SAFE (simple agreement for future equity)
An agreement that allows investors to convert their investment into equity at a later date, sometimes used in early-stage fundraising.
Seed funding / seed round
The first formal round of investment used to launch a product, acquire early customers, and validate the business model.
Series A/B/C
Subsequent funding rounds that support different stages of growth, from scaling operations to expanding into new markets.
Shareholder agreement
A legal document outlining the rights and responsibilities of a company’s shareholders and the company itself.
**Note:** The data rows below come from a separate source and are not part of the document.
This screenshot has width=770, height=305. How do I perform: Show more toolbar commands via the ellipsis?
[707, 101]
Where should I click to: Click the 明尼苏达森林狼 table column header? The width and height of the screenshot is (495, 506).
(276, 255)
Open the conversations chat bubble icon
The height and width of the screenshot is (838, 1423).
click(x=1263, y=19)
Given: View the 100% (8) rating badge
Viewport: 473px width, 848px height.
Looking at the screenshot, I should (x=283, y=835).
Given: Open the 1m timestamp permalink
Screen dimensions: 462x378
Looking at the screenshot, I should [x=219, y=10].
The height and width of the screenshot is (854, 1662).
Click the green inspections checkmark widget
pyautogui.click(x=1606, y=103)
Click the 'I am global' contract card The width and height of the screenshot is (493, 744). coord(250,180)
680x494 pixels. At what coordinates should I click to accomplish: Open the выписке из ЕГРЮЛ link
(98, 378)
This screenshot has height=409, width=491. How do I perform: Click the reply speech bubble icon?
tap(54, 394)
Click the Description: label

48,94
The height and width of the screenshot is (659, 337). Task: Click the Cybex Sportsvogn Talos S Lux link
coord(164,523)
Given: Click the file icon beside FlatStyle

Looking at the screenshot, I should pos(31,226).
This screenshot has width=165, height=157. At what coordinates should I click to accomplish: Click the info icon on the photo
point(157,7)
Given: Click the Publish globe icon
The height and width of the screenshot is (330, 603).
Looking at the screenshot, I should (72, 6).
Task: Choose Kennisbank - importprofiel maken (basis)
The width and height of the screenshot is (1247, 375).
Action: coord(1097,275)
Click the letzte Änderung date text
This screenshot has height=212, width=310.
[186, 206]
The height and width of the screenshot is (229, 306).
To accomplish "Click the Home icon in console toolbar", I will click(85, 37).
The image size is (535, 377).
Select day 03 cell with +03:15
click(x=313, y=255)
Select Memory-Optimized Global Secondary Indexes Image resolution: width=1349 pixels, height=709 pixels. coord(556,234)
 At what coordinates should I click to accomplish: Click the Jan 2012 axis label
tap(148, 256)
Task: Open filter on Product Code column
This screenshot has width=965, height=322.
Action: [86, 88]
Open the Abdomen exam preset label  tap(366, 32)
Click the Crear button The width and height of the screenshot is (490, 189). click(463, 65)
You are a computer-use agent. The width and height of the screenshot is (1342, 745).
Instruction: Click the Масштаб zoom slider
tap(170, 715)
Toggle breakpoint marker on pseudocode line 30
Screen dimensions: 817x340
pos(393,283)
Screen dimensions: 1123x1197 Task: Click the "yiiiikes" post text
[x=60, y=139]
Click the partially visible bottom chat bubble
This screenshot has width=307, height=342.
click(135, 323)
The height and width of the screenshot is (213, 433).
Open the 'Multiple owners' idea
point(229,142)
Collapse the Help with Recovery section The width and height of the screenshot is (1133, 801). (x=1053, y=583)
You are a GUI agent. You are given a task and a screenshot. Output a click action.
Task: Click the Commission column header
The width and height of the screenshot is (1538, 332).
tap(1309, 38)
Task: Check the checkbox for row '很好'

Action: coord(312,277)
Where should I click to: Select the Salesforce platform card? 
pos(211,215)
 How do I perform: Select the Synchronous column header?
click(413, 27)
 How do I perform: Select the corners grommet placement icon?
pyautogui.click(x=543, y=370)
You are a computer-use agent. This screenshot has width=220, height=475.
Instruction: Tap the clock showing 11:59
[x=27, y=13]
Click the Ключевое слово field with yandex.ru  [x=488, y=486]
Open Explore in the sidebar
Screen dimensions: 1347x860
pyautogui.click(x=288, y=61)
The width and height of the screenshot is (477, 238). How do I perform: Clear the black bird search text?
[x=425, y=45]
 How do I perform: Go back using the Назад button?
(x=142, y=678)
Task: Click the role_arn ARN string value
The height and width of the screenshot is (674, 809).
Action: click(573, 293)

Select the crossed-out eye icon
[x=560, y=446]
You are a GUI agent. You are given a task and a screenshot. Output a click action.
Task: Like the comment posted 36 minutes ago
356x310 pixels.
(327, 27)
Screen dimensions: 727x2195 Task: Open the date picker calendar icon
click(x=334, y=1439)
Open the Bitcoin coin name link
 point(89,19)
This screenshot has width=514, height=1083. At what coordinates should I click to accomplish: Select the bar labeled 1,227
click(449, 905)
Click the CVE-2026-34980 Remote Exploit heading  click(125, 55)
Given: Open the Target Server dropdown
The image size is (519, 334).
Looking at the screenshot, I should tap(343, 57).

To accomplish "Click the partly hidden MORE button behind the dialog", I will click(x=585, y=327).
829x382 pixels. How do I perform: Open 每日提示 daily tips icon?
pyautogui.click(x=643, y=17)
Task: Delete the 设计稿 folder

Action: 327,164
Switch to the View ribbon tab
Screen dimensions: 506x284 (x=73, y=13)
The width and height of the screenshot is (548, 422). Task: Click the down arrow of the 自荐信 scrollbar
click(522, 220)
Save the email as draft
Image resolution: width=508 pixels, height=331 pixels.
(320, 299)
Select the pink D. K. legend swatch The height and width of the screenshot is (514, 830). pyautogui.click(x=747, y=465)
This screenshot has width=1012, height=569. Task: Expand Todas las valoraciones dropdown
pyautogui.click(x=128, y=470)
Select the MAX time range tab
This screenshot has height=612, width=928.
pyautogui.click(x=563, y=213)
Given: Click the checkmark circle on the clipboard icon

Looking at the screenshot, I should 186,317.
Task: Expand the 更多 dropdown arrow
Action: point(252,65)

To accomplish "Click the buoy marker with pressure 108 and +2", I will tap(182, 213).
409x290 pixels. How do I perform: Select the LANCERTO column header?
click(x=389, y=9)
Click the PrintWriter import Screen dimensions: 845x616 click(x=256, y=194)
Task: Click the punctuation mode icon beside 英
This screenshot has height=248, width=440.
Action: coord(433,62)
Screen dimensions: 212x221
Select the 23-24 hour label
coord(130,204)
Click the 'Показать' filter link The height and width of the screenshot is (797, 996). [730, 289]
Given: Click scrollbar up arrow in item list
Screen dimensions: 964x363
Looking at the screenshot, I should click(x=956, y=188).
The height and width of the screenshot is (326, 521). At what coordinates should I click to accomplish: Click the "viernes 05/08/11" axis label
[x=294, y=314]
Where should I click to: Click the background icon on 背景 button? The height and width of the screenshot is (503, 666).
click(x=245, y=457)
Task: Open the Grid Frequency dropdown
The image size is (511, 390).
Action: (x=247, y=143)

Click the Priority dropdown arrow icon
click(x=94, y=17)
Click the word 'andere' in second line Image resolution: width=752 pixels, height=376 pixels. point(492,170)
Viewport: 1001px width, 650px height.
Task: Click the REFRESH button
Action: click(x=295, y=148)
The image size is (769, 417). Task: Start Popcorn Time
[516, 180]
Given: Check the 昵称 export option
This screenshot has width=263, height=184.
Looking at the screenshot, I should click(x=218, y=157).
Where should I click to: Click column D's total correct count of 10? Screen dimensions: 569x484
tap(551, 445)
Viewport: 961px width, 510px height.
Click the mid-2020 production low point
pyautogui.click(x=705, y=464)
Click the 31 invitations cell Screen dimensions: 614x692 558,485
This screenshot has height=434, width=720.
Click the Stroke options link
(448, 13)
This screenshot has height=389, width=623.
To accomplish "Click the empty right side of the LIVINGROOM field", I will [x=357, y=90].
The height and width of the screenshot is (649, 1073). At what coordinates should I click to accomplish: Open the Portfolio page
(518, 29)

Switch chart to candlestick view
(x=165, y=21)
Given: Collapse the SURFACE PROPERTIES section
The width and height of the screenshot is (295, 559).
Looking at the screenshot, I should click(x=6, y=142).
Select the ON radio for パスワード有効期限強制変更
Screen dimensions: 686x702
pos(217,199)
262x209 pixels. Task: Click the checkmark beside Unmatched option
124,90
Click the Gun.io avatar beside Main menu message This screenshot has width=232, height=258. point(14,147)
Strategic sale / trade sale
Selling your company to another business, often a competitor or strategic partner, to realise value and exit. – link to exit article
Sweat equity
Ownership earned by contributing work, time, expertise rather than investing cash.
Tag-along rights
These allow minority shareholders to join in a sale if majority shareholders sell their stake.
Term sheet
A non-binding document outlining the key terms and conditions of an investment deal before legal contracts are drafted.
Trade mark
A sign (such as a word, logo, or slogan) that distinguishes your goods or services from competitors and can be legally protected.
Traction
Evidence that your product is gaining market adoption, such as user growth, revenue, or engagement.
Valuation cap
In convertible notes or SAFEs, the maximum company valuation at which the investment will convert to equity.
Venture capital (VC)
Professional investors who manage pooled funds and invest in high-growth startups, typically in exchange for equity and board involvement. See our guide to venture capital.
Vesting
The process by which employees or founders earn their shares or options over time, often tied to continued involvement in the company.
Waterfall
The order in which proceeds are distributed to shareholders in a liquidation or exit event, often based on share class and preference.